Conflict eventually catches up to Gertrude as British Intelligence attempt to exploit her local knowledge and her curiosity drives her to explore more dangerous, hostile territories where violent tribal disputes are common. There’s also more romance, this time with a married British consul in Damascus played by Damian Lewis. Kidman and Lewis make a more plausible pair than Kidman and Franco, but the time devoted to depicting their protracted love affair might have been better spent on the underexplored platonic relationship between Gertrude and her long serving local guide Fattouh (Jay Abdo). The emphasis on romance is uncharacteristic for Herzog, typically the most unromantic of directors.

More generally, there is a sense of sentimentality pervading Queen of the Desert that seems almost shocking coming from the famously cynical director. Herzog’s speeches about the unrelenting brutality, violence and indifference of nature are legendary, as is his contempt for those who insist on idealizing the natural world. Yet here Herzog focuses on the beauty of nature with an endless series of stunning, widescreen landscapes accompanied by voiceover musings from Gertrude about her love for the desert. Where protagonists in previous Herzog films faced profound suffering and struggle in nature, Gertrude never sustains so much as a sunburn during her travels.

There is a similarly strange dynamic at play in Herzog’s approach to his central character in Queen of the Desert.
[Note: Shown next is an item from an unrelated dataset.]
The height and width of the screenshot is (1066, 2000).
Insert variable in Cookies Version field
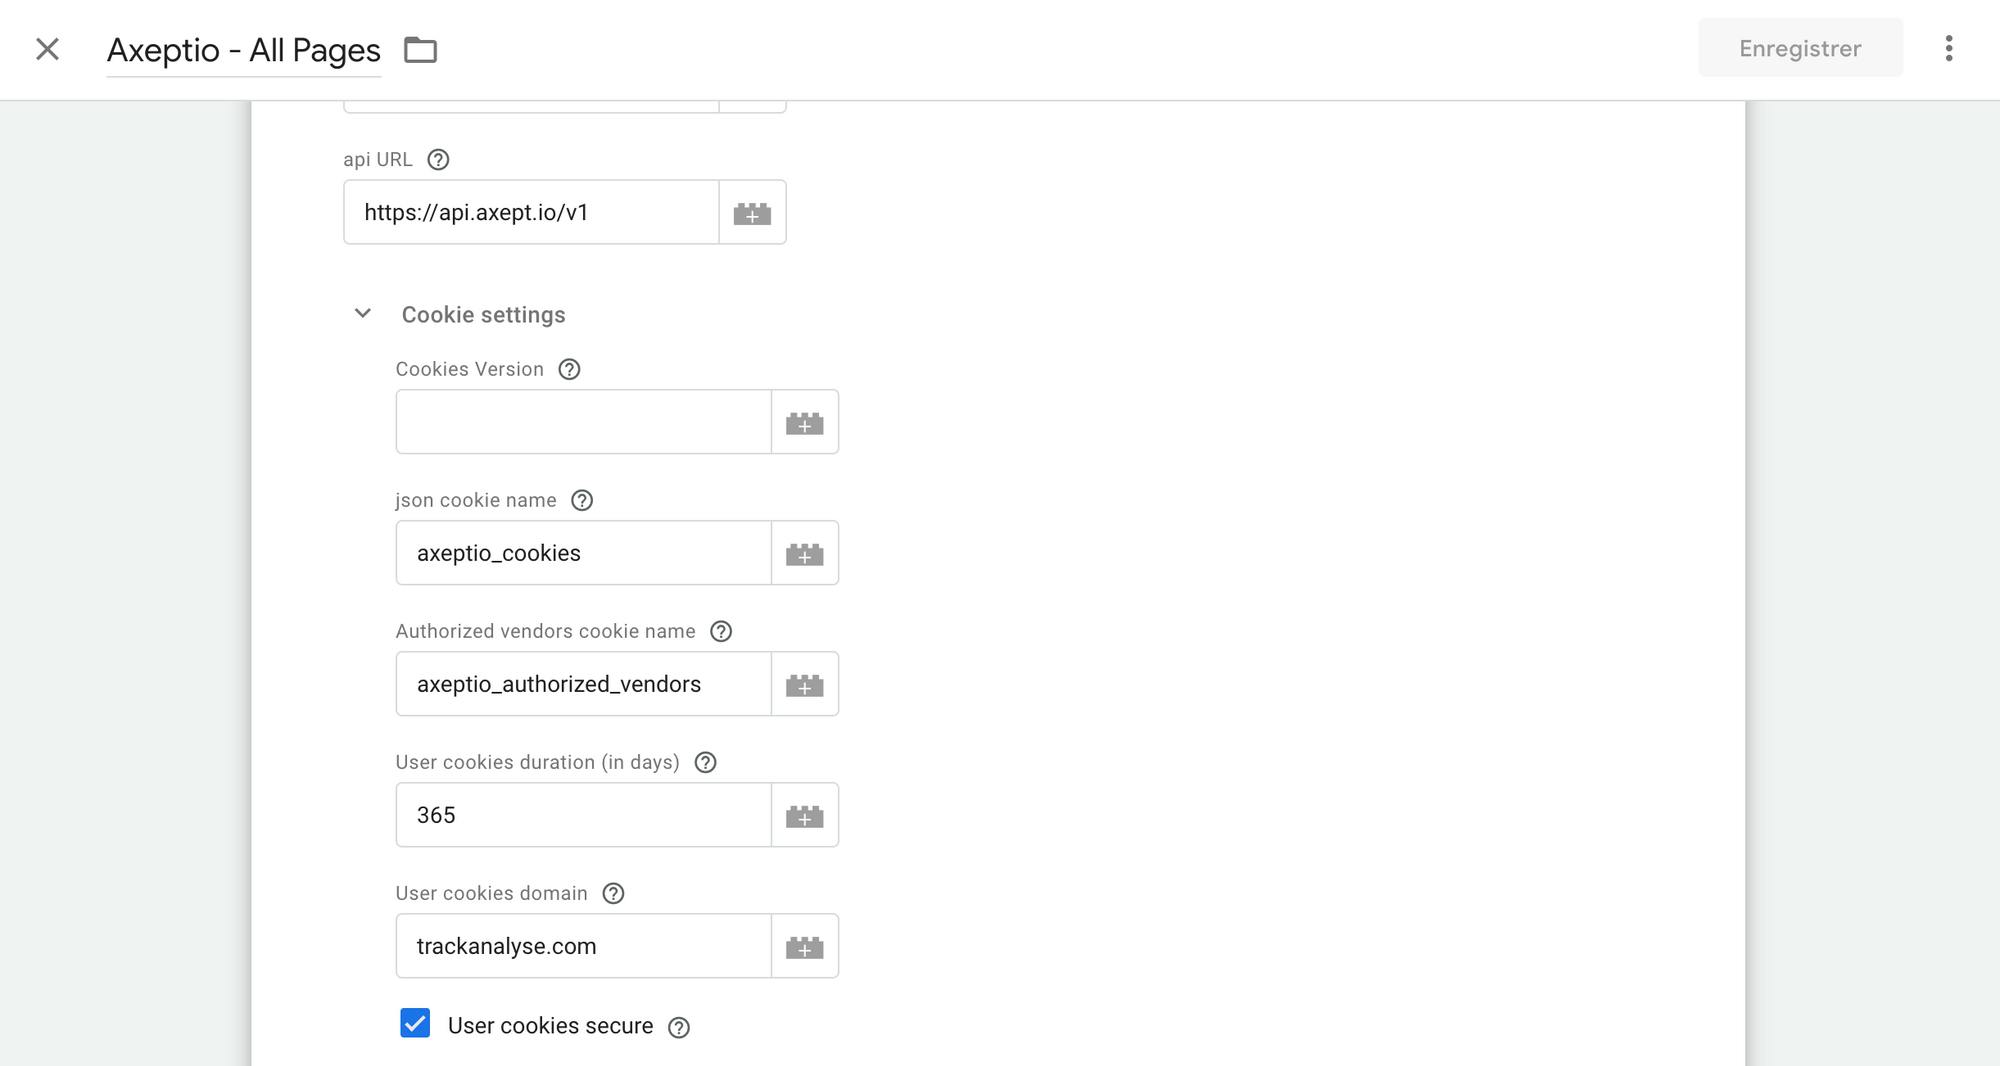804,423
Not only does he fail to subject her to the same misery as his other fictional creations, he denies her obvious flaws. Some of the characters in Werner Herzog’s features and documentaries are fools, some are narcissists, a few are deformed, many are to some extent insane, a couple are outright evil and almost all are delusional. These flaws and pathologies are the foundation of complex, compelling, memorable characters, and while Gertrude’s competence, intelligence and steeliness are admirable, they aren’t exactly captivating. It’s a shame, because one imagines that the real Gertrude Bell must have had at least a glint of madness in her eye as she trekked into a vast, barren Arabian desert.